3. The intensity measure plugin
- This is described here because there's nowhere better to place
it at the moment.
- Extracting one intensity value per channel from the raw data set
is not entirey trivial, as there may be many measures of intensity
available, and different ways of doing background correction.
A (properly privileged) user should be able to define intensity
measures for a given raw data type and number of channels.

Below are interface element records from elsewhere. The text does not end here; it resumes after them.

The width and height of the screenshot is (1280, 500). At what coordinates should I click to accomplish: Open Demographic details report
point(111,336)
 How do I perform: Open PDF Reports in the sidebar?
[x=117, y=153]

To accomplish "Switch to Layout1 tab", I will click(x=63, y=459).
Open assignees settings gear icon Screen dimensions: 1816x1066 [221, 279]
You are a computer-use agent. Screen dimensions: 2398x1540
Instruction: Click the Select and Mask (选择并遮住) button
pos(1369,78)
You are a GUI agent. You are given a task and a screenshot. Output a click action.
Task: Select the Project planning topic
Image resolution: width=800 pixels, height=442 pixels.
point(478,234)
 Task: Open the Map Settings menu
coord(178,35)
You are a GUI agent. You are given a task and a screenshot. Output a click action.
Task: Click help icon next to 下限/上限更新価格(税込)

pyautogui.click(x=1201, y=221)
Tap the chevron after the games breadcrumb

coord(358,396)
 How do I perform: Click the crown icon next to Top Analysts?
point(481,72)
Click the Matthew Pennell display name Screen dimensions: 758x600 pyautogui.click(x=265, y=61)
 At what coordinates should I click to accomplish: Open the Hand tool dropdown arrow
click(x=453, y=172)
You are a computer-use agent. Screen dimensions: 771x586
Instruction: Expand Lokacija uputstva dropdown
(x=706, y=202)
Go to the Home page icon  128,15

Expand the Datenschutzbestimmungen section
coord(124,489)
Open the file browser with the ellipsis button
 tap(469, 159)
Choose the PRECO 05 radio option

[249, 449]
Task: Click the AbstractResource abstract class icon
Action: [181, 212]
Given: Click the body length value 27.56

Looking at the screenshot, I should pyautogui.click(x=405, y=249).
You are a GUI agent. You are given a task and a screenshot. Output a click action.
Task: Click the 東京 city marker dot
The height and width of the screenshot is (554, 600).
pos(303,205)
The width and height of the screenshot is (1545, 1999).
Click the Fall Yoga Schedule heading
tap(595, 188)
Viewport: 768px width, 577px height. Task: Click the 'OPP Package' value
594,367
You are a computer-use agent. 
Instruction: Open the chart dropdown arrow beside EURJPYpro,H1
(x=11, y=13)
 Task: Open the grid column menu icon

For
each channel, an intensity measure consists of a set of:
That is, an intensity measure says (for each channel) what columns
should be used, how much it should contribute to the intensity
value, and whether the mean over all spots should be used instead
of the value for each individual spot.
- column specification
- flag: spot value or mean over raw data set
- The bioassays of a root bioassayset may be created from different
intensity measures, and each such bioassay should hold information
about what intensity measure was used to create it.
4. Filtering data
- The task of the filtering system is to filter the spots of one
bioassayset, producing a new bioassayset.